Methods: A literature search was carried out in Scopus, Web of Science, PubMed, MEDLINE, Cochrane, and PsycINFO databases. Articles that described a questionnaire to measure quality of life in keratoconus were included. Information on psychometric properties and validity was extracted and analyzed based on a set of quality criteria. Finally, the impact of keratoconus and its management methods on quality of life was reviewed.

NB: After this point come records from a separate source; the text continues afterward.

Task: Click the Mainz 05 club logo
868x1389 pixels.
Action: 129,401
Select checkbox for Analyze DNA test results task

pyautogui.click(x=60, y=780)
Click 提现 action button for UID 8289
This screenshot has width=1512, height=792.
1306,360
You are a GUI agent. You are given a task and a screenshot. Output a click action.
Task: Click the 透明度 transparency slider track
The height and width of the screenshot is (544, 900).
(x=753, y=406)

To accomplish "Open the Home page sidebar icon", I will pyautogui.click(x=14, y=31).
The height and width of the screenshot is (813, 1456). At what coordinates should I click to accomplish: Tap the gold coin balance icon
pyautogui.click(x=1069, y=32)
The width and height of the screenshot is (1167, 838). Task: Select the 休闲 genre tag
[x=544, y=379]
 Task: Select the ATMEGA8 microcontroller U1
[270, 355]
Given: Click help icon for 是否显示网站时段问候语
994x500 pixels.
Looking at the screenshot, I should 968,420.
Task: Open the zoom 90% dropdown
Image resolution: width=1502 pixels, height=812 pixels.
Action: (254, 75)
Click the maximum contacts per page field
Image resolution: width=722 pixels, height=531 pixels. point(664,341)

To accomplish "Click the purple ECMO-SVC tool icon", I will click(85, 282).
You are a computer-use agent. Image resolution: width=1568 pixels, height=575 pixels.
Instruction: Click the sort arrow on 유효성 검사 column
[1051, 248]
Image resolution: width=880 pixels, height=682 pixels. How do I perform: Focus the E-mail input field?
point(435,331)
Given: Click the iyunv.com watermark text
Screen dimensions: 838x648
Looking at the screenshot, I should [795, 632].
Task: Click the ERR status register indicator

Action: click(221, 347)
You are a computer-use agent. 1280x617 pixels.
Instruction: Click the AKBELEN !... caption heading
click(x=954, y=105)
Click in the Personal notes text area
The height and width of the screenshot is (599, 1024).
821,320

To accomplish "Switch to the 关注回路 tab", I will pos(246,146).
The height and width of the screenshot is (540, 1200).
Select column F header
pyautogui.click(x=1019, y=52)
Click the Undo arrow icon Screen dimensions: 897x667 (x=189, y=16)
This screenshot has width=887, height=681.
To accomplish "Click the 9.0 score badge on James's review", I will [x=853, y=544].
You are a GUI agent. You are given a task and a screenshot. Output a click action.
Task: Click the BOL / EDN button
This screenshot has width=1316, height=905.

Results: The search yielded 331 publications, of which 45 articles describing 18 (12 ophthalmic including 2 keratoconus-specific and 6 generic) questionnaires were reviewed. Most of the articles (40, 88.9%) described ophthalmic questionnaires not specific to keratoconus. The National Eye Institute Visual Function Questionnaire was the most frequently used questionnaire (n = 26). Only 4 articles provided information on psychometric properties. The Keratoconus Outcomes Research Questionnaire, the only validated keratoconus-specific questionnaire, had the most superior psychometric properties. However, it consists of items on only 2 domains of quality of life (activity limitation and symptoms). Overall, keratoconus management methods (spectacles, contact lenses, and cross-linking in early stages, corneal transplantation in late stages) improved quality of life. The quality of life scores were associated with clinical measures including visual acuity, corneal topography, pachymetry, and keratoconus severity.

Conclusions: There is a need for a comprehensive and high-quality patient-reported outcome measure in keratoconus. A questionnaire should be chosen based on the purpose and the quality of the questionnaire. This review guides selection of an appropriate questionnaire.